I re-read what I wrote and it is likely to not be very meaningful to you.
Let me try to demonstrate the point.

Suppose you wanted to implement an "if-only" statement in Scala.
Is this possible? I don't know Scala so I can't say but I would guess not.

In Python (which I do know) a statement like

  if-only x > 0:

would require a change to the compiler. A similar statement in Java
would also require a compiler change. An if-only statement in lisp is trivial
to implement and would work with every other part of the language, as in:

(if-only (> x 0) (pass))

This would be a trivial in-class quiz for a lisp course.

When designing and developing lisp code it is common to create the
language you would like to implement by creating the language you
would like to implement but doing it in such a way that the language
is embedded in lisp in a "first-class operations" way. Macros allow you
to dynamically extend the compiler so "if-only" is new, first-class syntax.

The Axiom redesign question amounts to understanding the language
we would like to have to implement the support for Spad.... and then
understanding the language we would like to have to implement the
language that supports Spad... and then recursively repeating the process.


Martin Baker wrote:
On Monday 16 November 2009 04:35:00 Tim Daly wrote:
This is a request for design discussion for those who are interested.


Can I ask a nieve question? If you were starting from scratch would you write Axiom in lisp? I've no special axe to grind and no special technical knowledge, I'm just asking out of curiosity.

It just seems to me that for Axiom to hit the bigtime:

* potential programmers and advanced users would want a modern graphical IDE and useful error messages. * non-advanced users would want a html-like interface that changes with the fashion of the time (the look seems to be important these days).

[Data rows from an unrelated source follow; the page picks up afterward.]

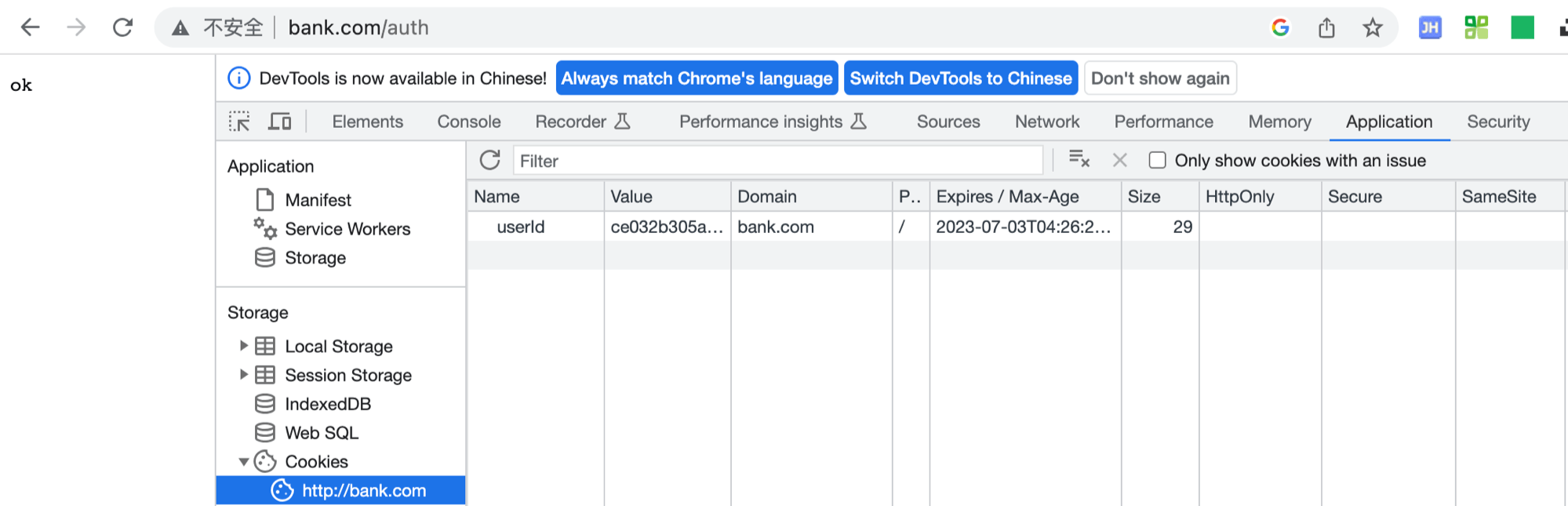Screen dimensions: 1568x506
Task: Click the clear all cookies icon
Action: pyautogui.click(x=1079, y=160)
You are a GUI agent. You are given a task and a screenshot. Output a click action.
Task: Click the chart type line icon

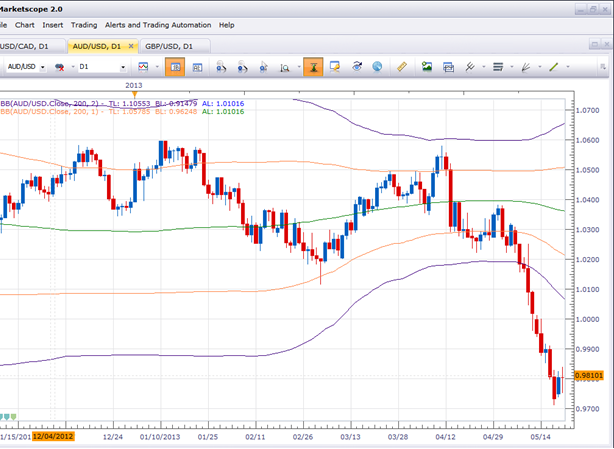point(144,67)
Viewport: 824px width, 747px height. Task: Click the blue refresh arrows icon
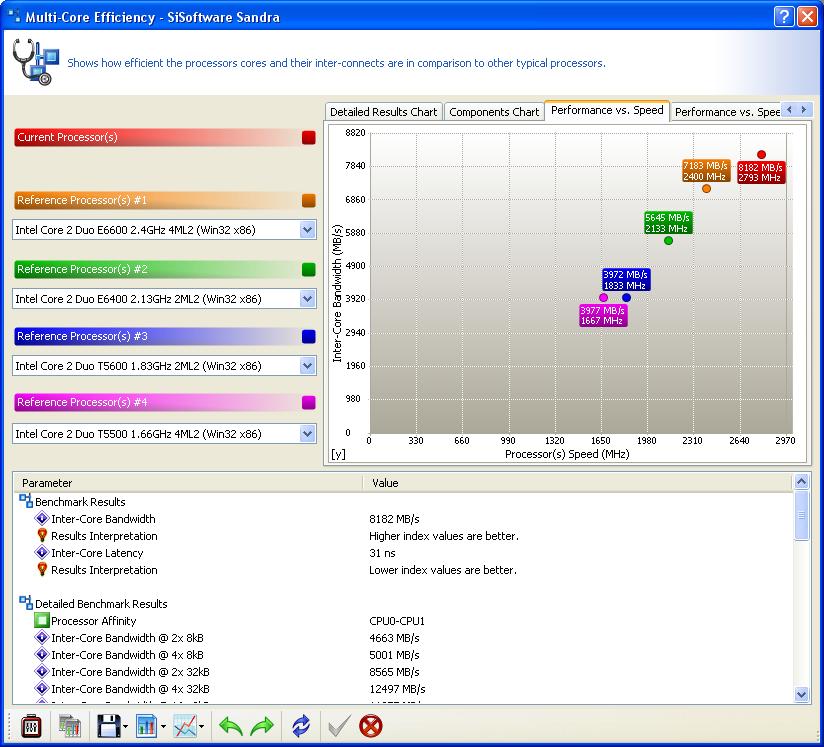(x=301, y=726)
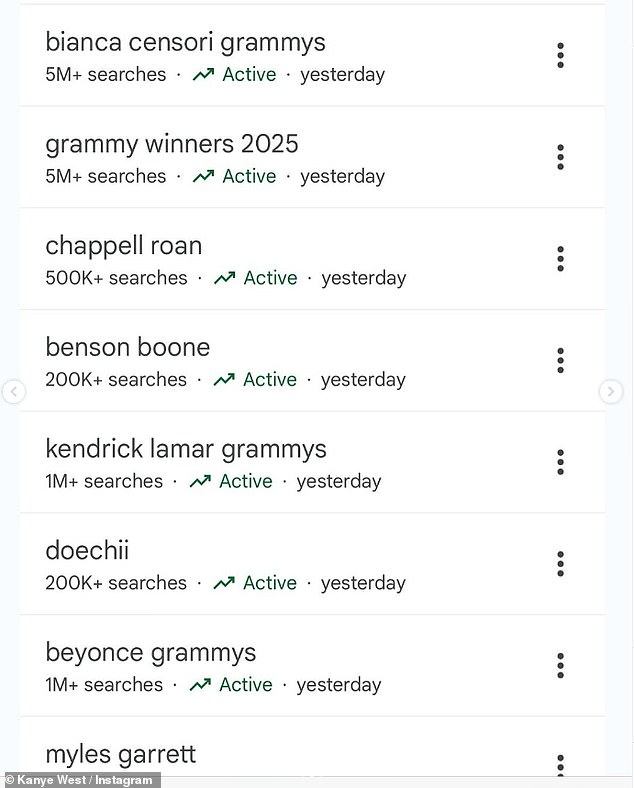Select the doechii trending search

(87, 551)
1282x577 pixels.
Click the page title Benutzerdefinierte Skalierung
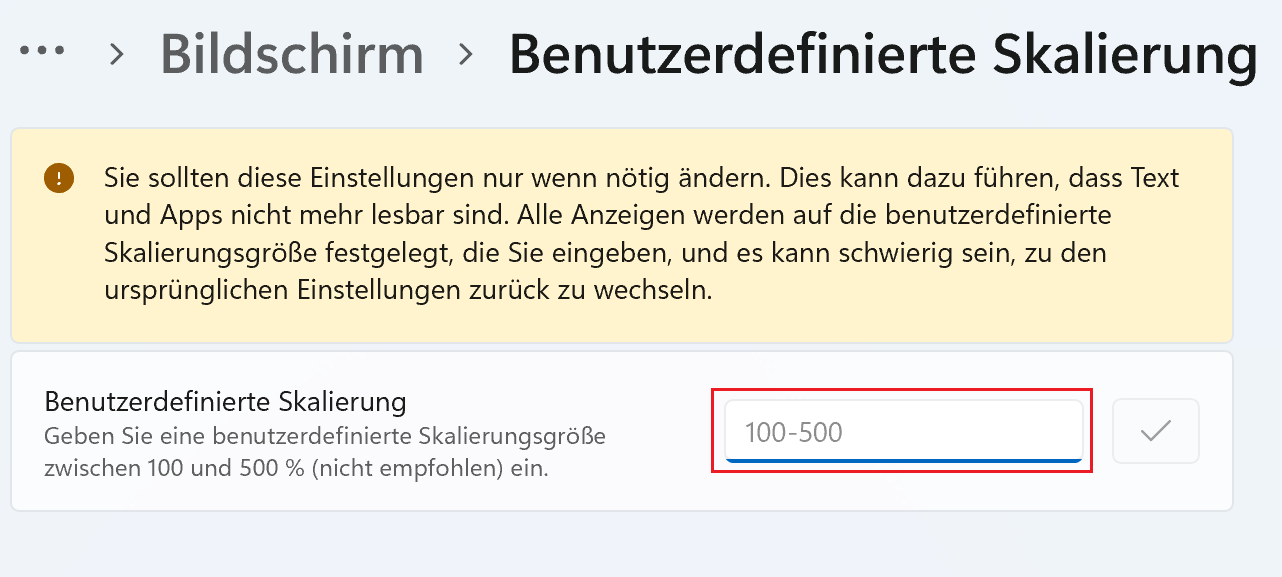pos(883,54)
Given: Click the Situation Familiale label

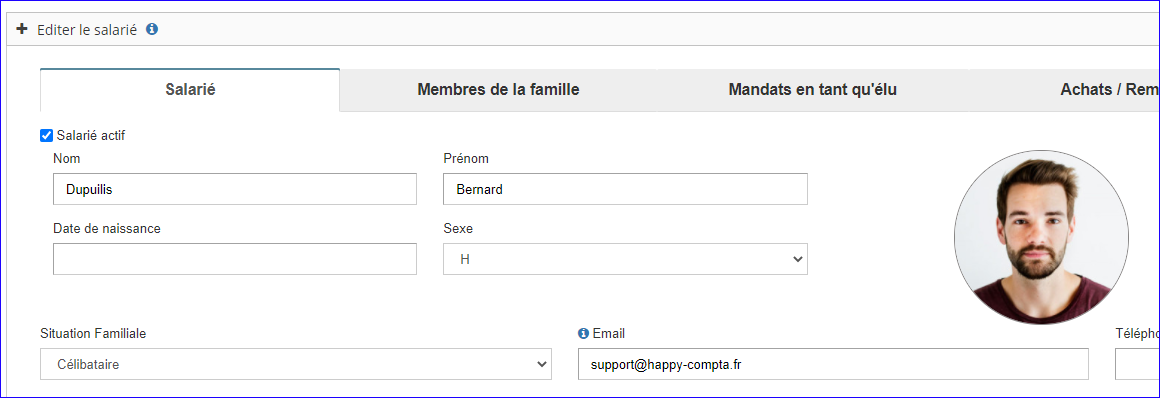Looking at the screenshot, I should coord(93,334).
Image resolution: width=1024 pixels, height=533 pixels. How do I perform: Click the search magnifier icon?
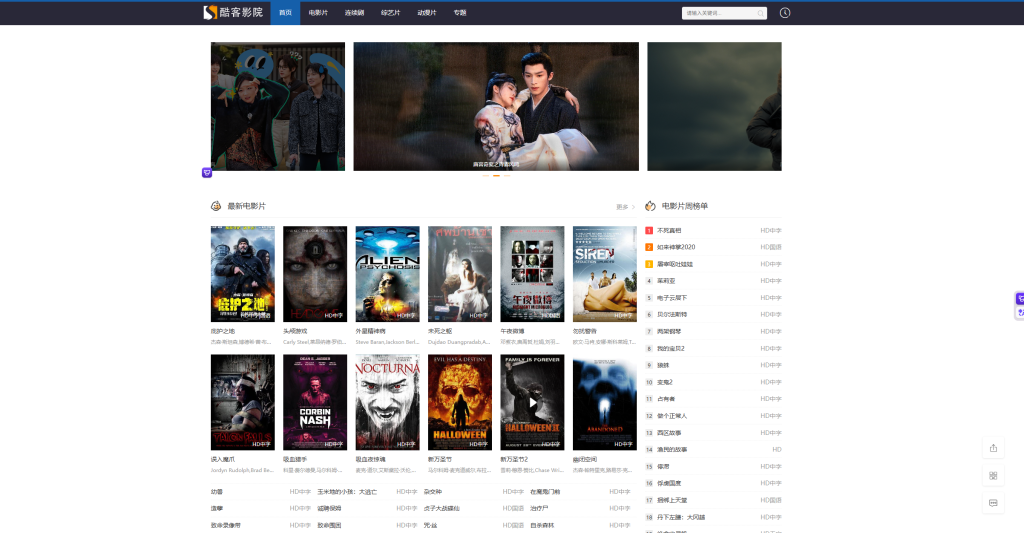coord(760,13)
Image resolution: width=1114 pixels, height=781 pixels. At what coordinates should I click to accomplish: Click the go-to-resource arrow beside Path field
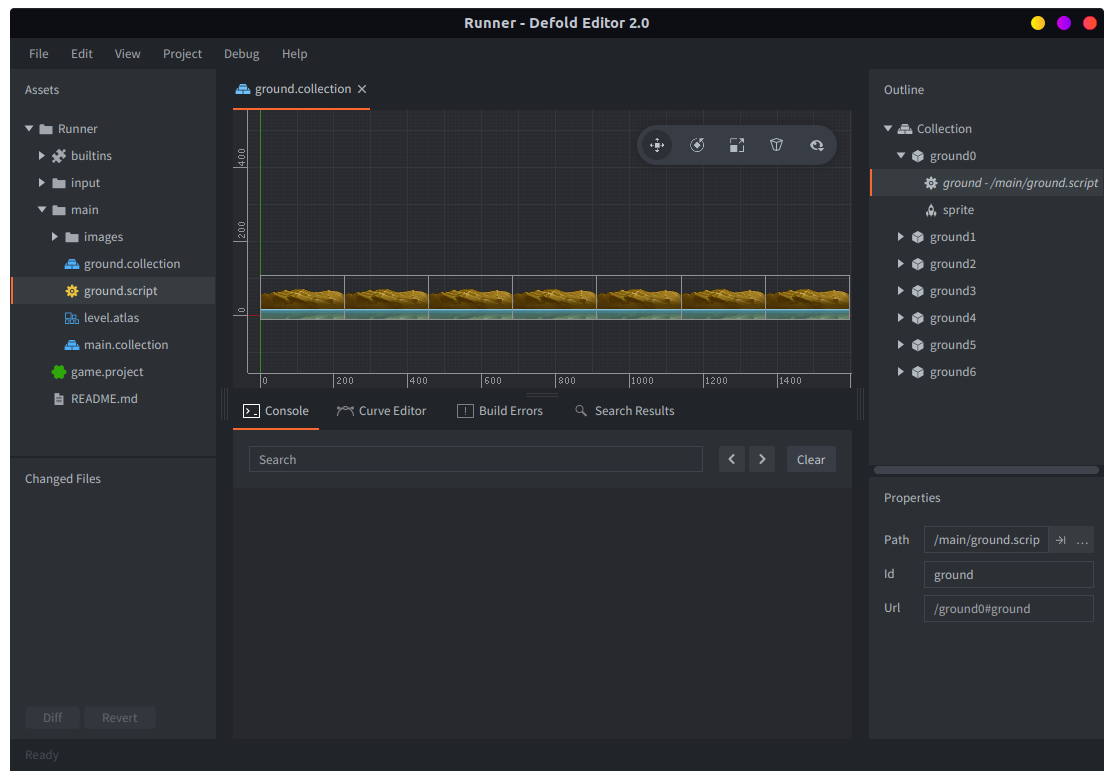point(1061,540)
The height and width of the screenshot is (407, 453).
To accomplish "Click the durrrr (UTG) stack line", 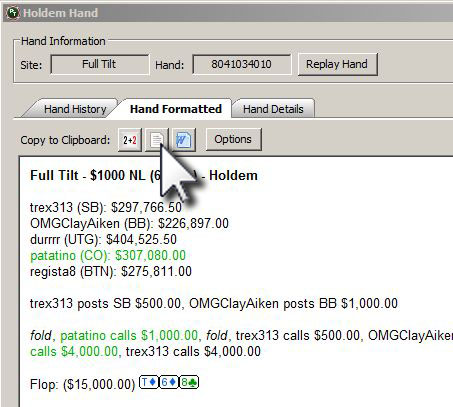I will tap(103, 240).
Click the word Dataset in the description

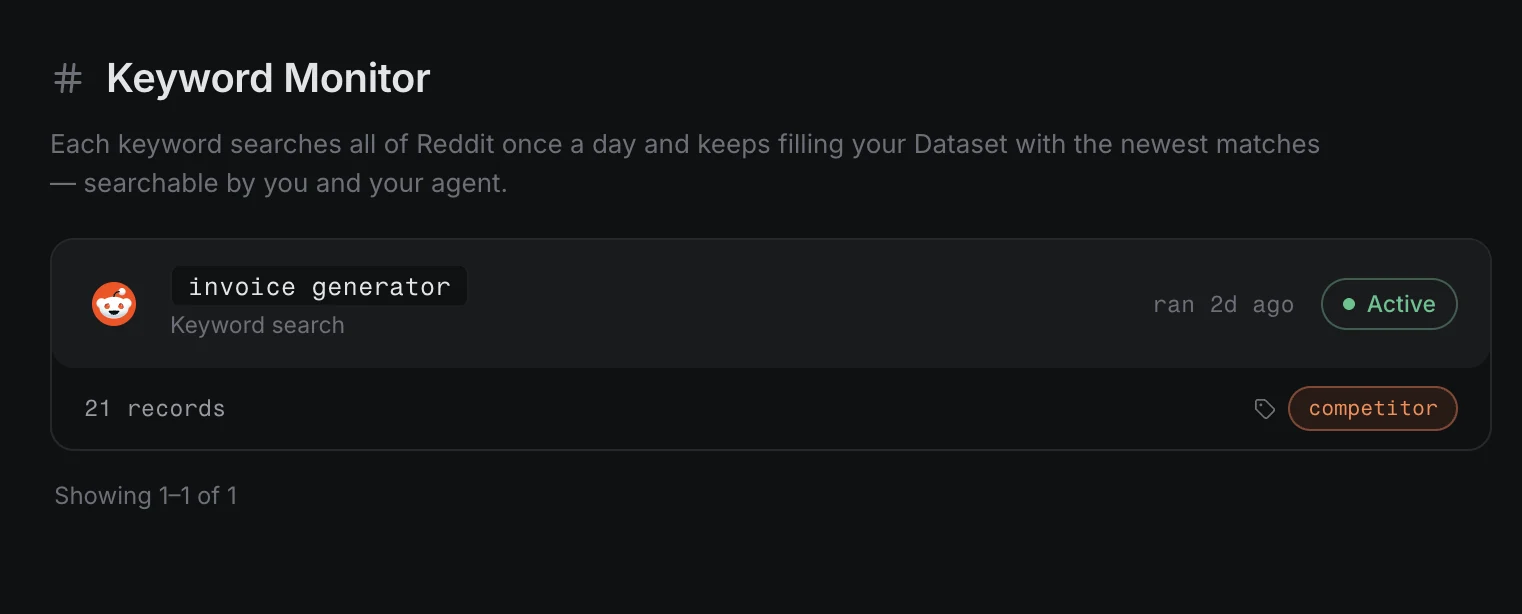961,144
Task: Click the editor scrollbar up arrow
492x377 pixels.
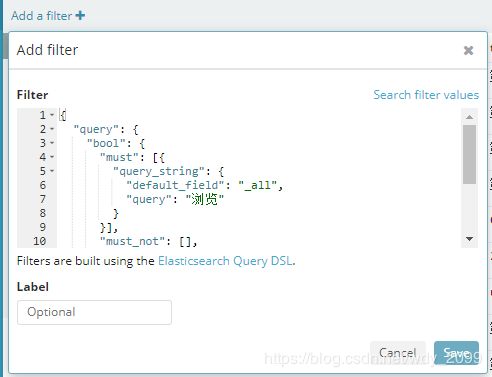Action: (x=469, y=117)
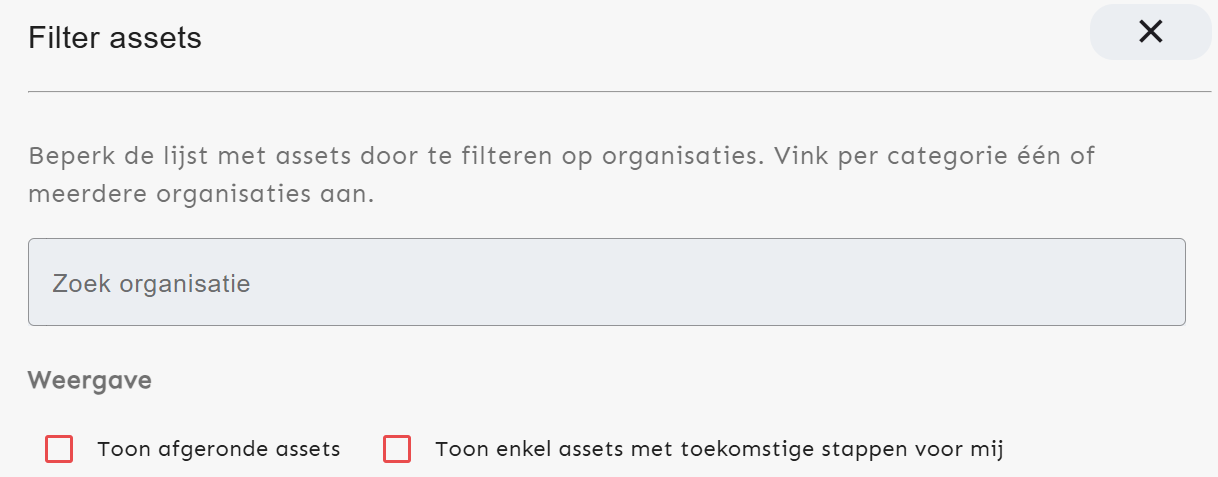The image size is (1218, 477).
Task: Click the 'Weergave' section heading
Action: click(x=90, y=381)
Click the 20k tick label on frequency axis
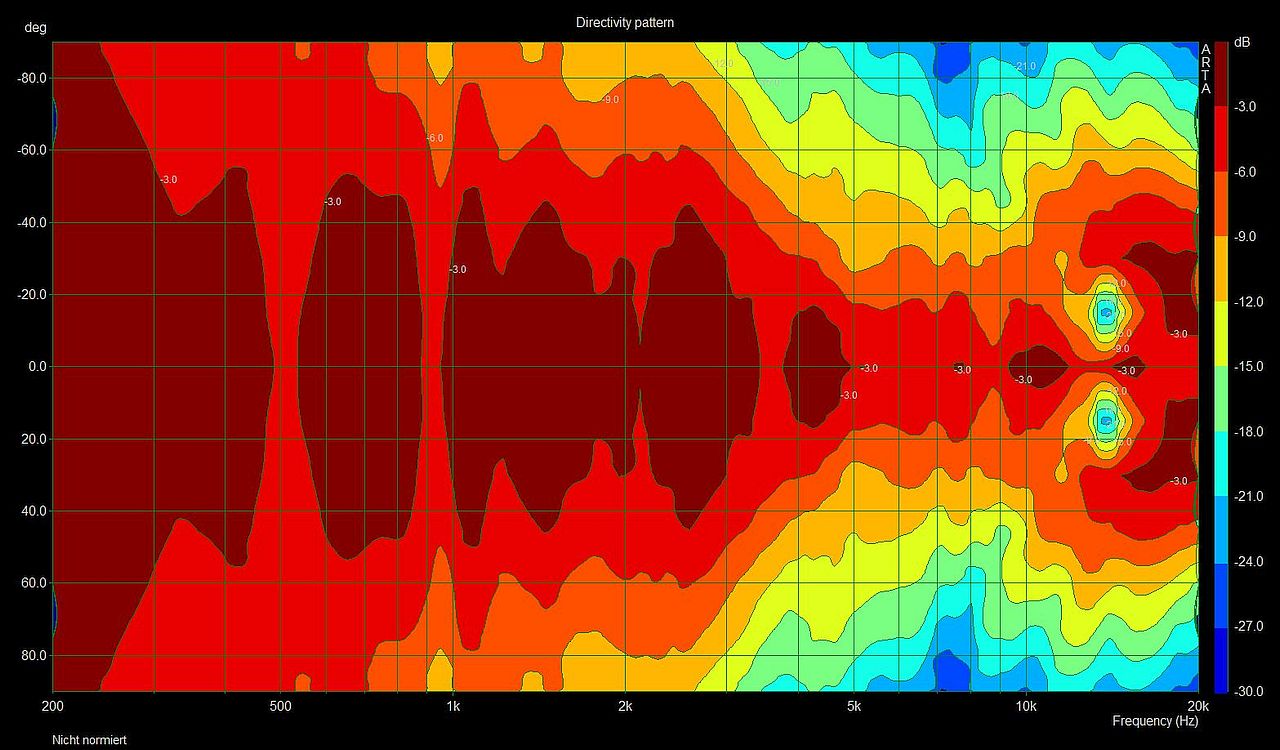Screen dimensions: 1280x750 tap(1196, 705)
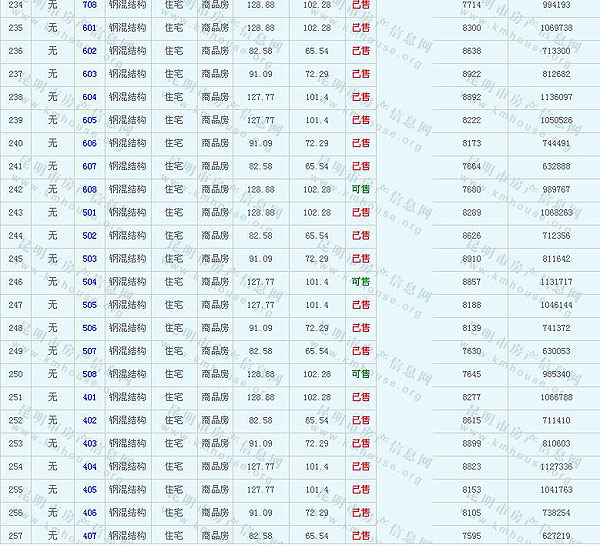Click 可售 status for room 508

point(360,374)
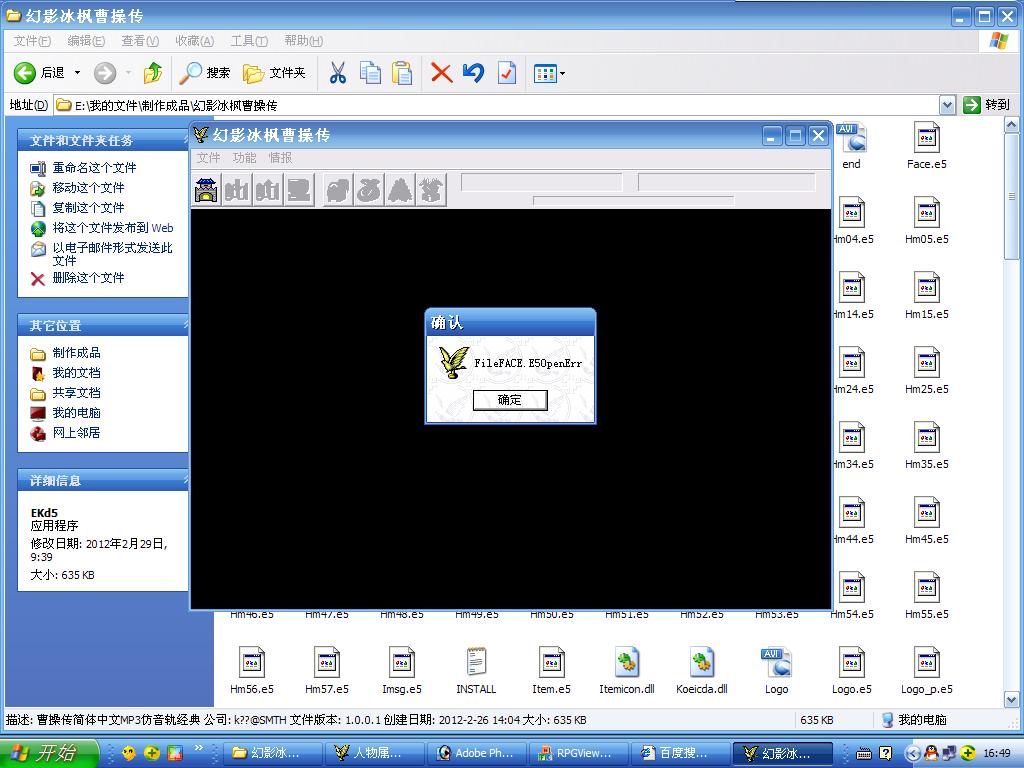Click the Copy icon in Explorer toolbar

click(x=370, y=72)
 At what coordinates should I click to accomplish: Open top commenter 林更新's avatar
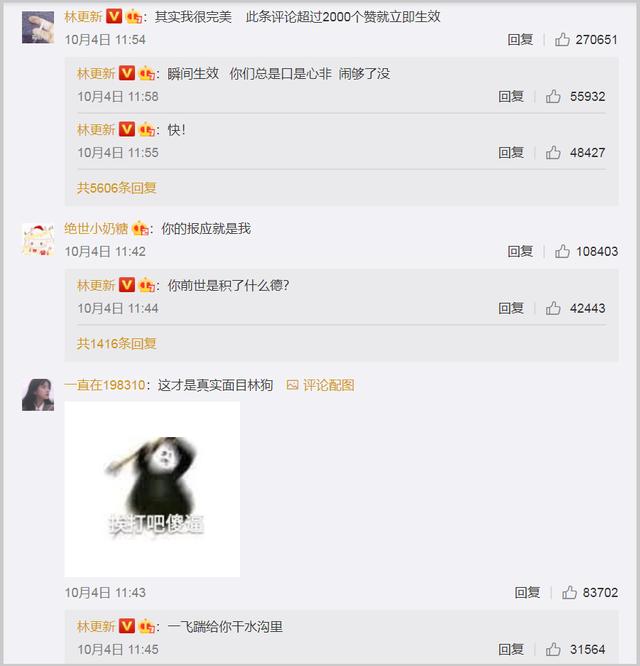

I just wondered how practical it is to do all these things on top of lisp? As opposed to say another functional language supported by something like the Eclipse framework? When I first came across the spad language, a few weeks ago now! I was really surprised how similar it is to the language Scala, without knowing what the technical issues might be it would be interesting to know if spad could be built on top of Scala?